Proton Mail now supports post-quantum encryption. While quantum computers can’t break today’s encryption yet, preparing early matters. Data encrypted today could be targeted in the future.
You can enable post-quantum protection for new encrypted emails, on any plan, including free.
Learn more: https://proton.me/blog/introducing-post-quantum-encryption
Well done and thank you

Hopefully you'll be rolling out PQC for all other Proton services in the near-ish future. -
@protonprivacy why so complicatet? Opt in!? Tuta made it for all automatically!

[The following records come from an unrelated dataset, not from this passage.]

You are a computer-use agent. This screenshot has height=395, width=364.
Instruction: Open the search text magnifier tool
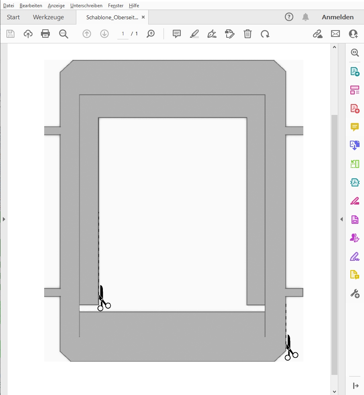(x=63, y=34)
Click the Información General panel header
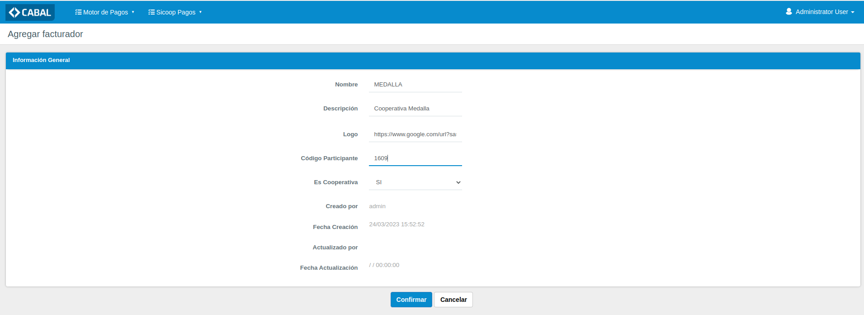 tap(433, 60)
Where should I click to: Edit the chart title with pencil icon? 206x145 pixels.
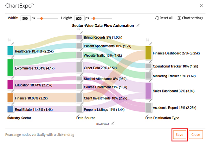pyautogui.click(x=138, y=26)
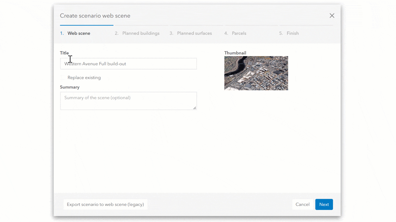The image size is (396, 222).
Task: Click the text cursor in Title field
Action: click(70, 59)

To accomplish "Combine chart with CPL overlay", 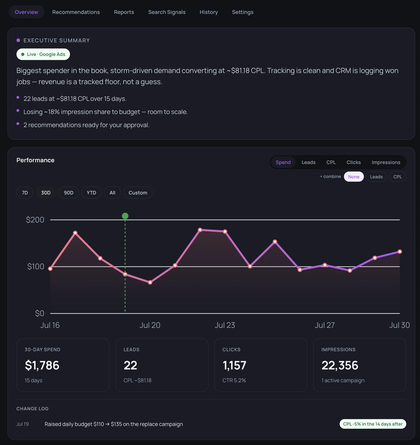I will click(397, 177).
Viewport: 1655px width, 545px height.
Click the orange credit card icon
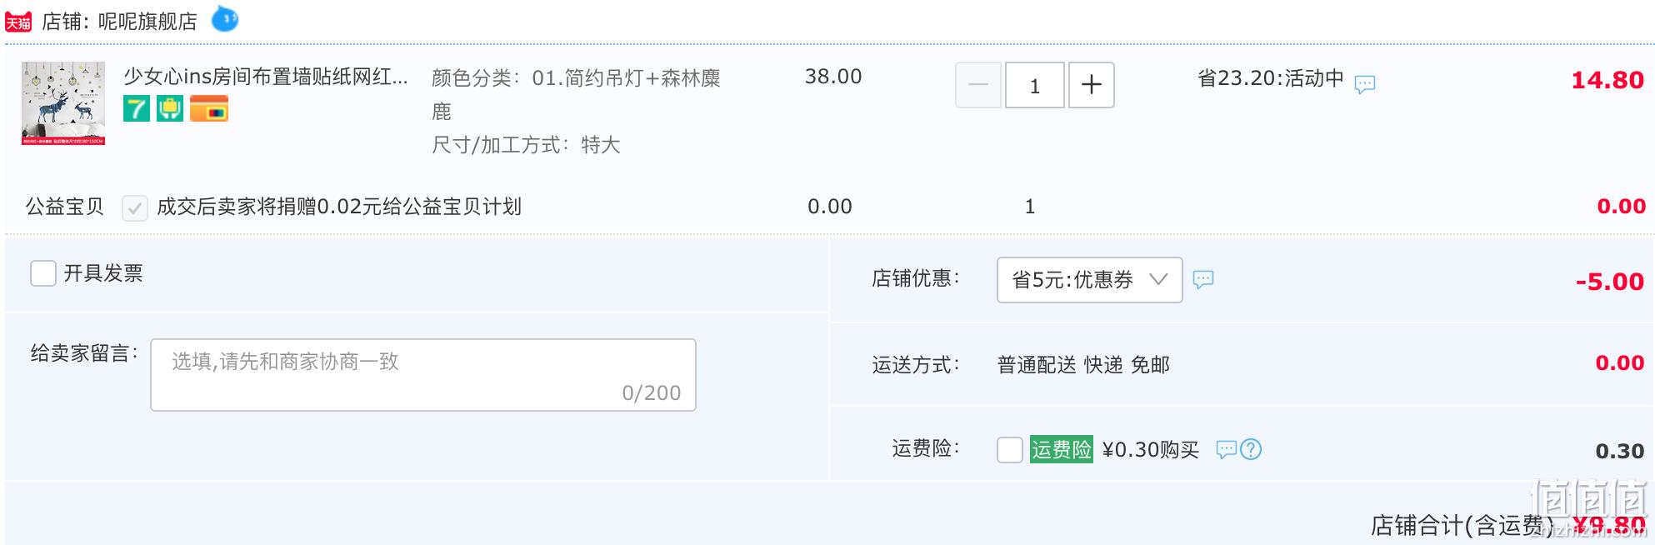click(208, 108)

Based on years of experience with @protonprivacy ... they take baby steps, to ensure nothing breaks. But they also give access to new features to users earlier as well. So if you want to join the fun earlier, you can opt-in.

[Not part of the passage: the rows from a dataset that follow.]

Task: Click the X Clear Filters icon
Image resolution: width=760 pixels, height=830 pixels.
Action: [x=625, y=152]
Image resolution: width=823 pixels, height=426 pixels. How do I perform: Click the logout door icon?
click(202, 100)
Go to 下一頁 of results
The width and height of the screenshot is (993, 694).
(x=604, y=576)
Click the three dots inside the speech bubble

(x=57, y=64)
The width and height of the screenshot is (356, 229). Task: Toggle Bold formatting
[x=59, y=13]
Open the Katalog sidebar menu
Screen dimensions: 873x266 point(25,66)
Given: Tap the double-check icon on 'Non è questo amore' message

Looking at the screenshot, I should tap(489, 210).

Visionary users (not an available plan any more) gets access much earlier as well, and can often opt-in there too. When Proton opens up for opt-in at this stage, more publicly, they've decided to expand the scope further.
I expect that PQC will be enabled by default in 6-12 months - and then after some more time (2-5 years?) you can no longer create non-PQC keys at all manually.

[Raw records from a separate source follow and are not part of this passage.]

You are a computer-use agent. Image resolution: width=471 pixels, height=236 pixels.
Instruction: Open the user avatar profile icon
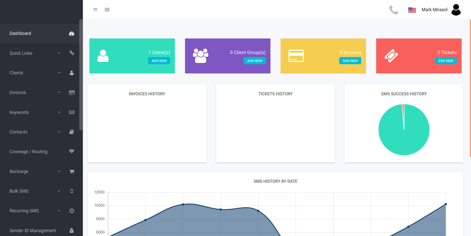coord(456,10)
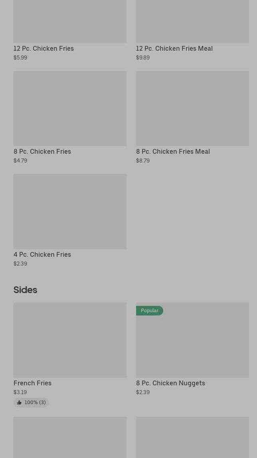This screenshot has width=257, height=458.
Task: Open the 12 Pc. Chicken Fries image
Action: [x=70, y=20]
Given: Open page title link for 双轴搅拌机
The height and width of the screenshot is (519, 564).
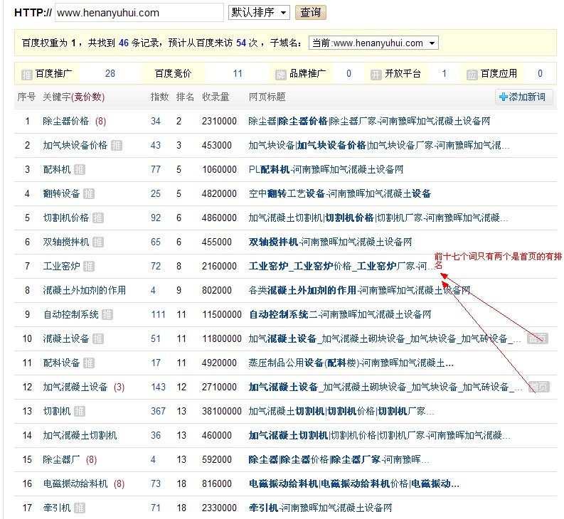Looking at the screenshot, I should click(x=330, y=242).
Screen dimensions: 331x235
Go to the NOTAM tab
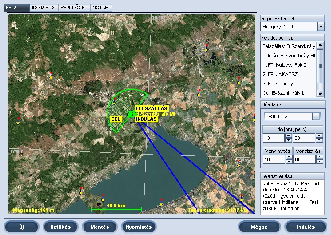(x=101, y=8)
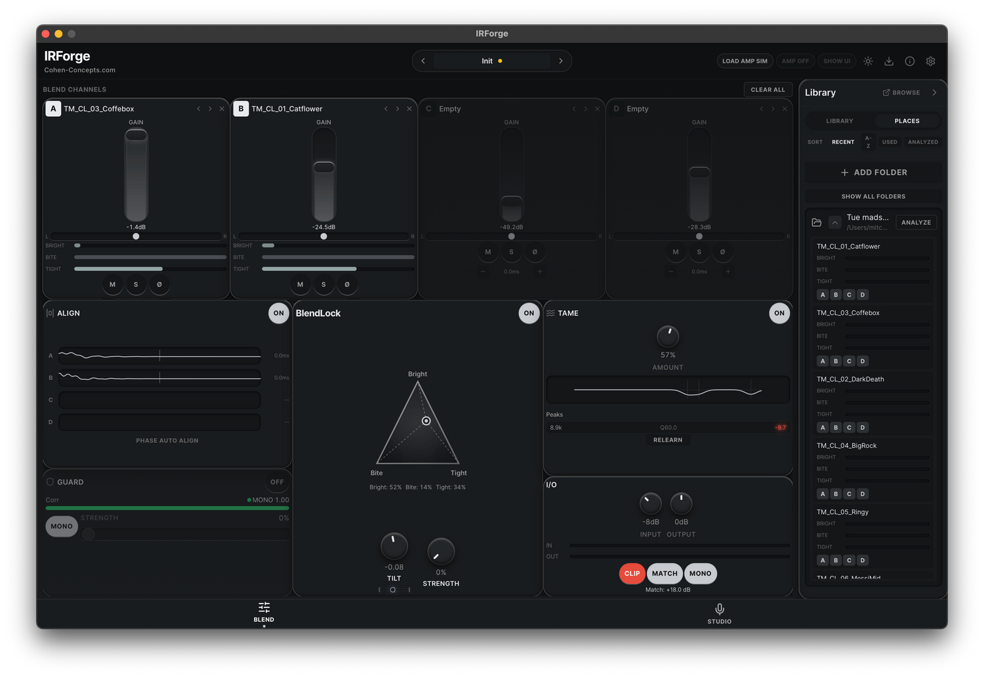Enable the GUARD module toggle

(277, 482)
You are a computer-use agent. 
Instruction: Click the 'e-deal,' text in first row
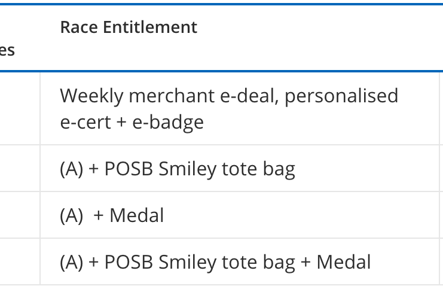point(249,96)
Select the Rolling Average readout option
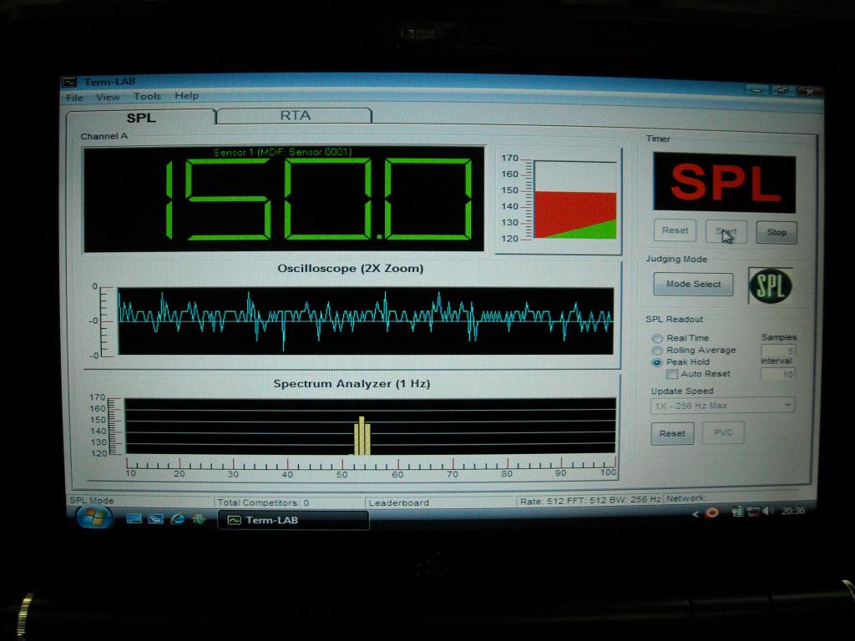The height and width of the screenshot is (641, 855). [657, 351]
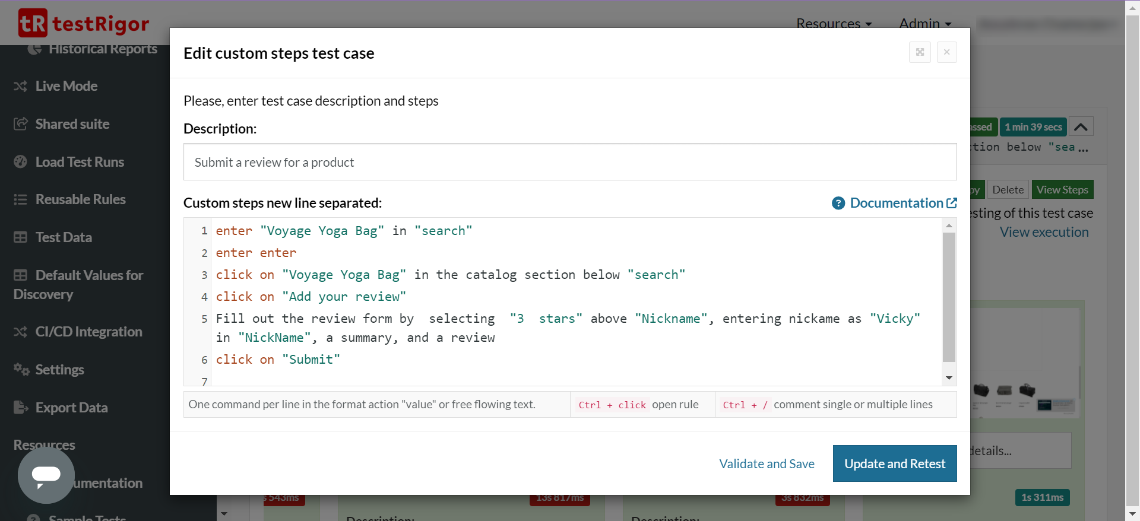
Task: Open Test Data in sidebar
Action: click(x=63, y=237)
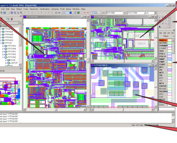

Proton have far over 100 million users to care for. If something broke badly in the first transition, it would end up very bad for both Proton and all their users. This way they do more a controlled way of enabling new features while reducing the risks as well as lowering the consequences if something bad happens.
While I understand the annoyance of enabling it manually now, it the very end I'm pretty sure you'll see it will become the default with time.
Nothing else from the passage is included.